What
Motivates an Individual to adopt Security?
Naavi
[This
article is in continuation of the earlier article titled
“Theory of IS Motivation based on
Behavioural Science” published in these columns]
Motivation
has been a subject of intense interest in corporate circles since a long
time. Management experts have mainly discussed the behavioural science
aspects of Motivation from the point of view of employee productivity.
There have been many
theories of motivation trying to explain how and why a human being would
work. One of the most popular motivation theories has been the Maslow’s
theory of “Hierarchy of needs” which states that human beings have certain
“needs” and if a work satisfies those needs, they get motivated. The theory
also holds that the different motivational needs can be classified into
five categories stacked one above the other in the form of a “Pyramid” and
a person has a tendency to fulfill the needs in a specified order. To
demonstrate the theory, Maslow depicted his principle in the form of a
pyramid as shown below with the Physiological needs at the bottom and Self
Actualization needs at the top.
This
theory cannot directly help us identify “What motivates an IT user in
adopting Information Security practices”. One way we can link Maslow’s
theory to Information Security Adoption is by considering that “the
existence of a person is threatened by non adoption of security practices”
and hence it falls in the category of “Security and Safety needs”. This
happens when non adoption directly leads to a loss to the concerned person.
In fact information
security requirements directly contradict the “Social needs” since security
prohibits “Sharing” of information (such as passwords) while the need for
“Social Belonging” strongly supports sharing of information amongst the
people around.
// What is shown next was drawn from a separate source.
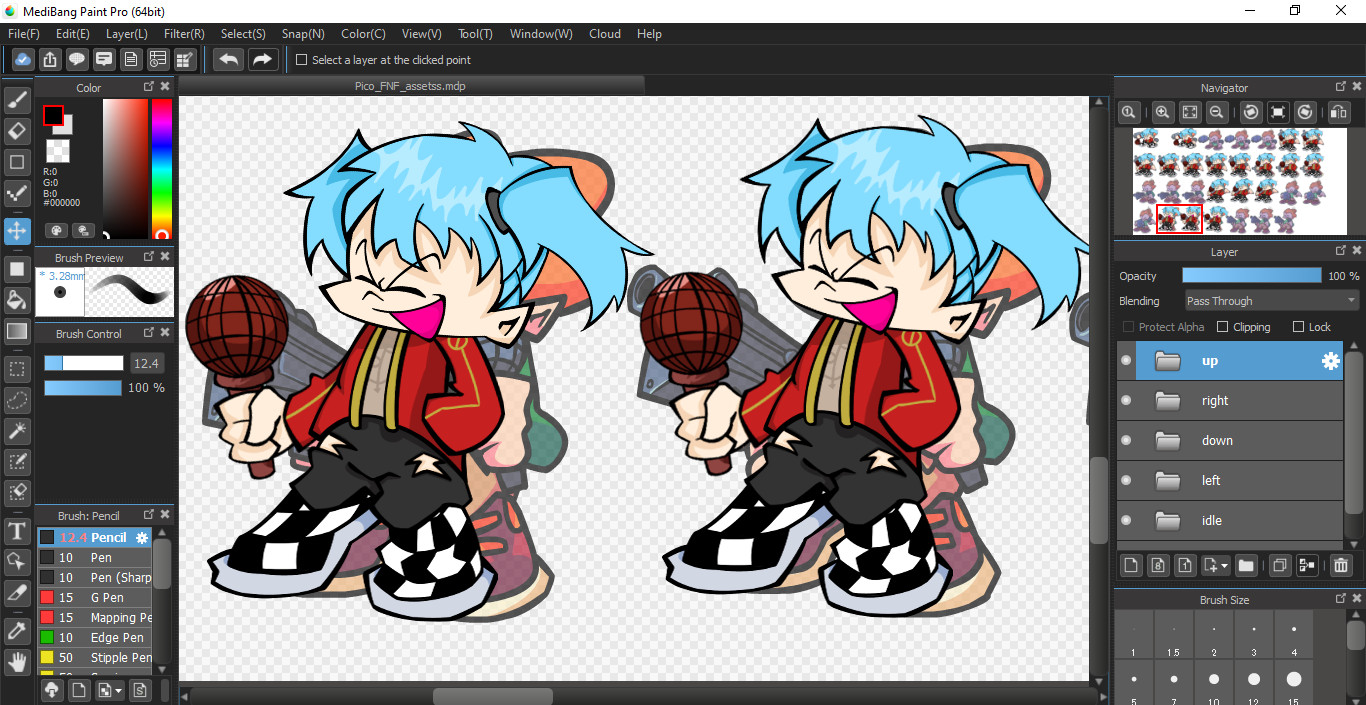Select the Text tool
The image size is (1366, 705).
click(x=17, y=530)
Also, it is difficult to identify the relevance of
Physiological needs and Esteem needs. Self actualization is a generic
factor and may be considered relevant.
In view of the
incongruence of Maslow’s theory of motivation to explain the behaviour of
IT users in adopting IS we need a different approach. None of the other
management theories also are suitable for the purpose.
The undersigned has
therefore propounded a different theory titled “Theory of Information
Security Motivation” modeled on a “Security Pentagon”, the features of
which were explained in an earlier
article.
In brief, this theory
states that the motivation for Information Security (IS) comes from five
factors namely
- Awareness
- Acceptance
- Availability
- Mandate
- Inspiration
Also the theory states
that these needs are not stacked in a hierarchy like in the Maslow’s theory
and for modeling purpose they are better represented as sides of a Pentagon
as shown below.
It is also part of the
theory that the tendency for adoption of IS practices is to flow from
Awareness to Acceptance to Availability to Mandate and Inspiration. However
it is also accepted that “Mandate” and “Inspiration” are independently
capable of triggering awareness, acceptance and availability.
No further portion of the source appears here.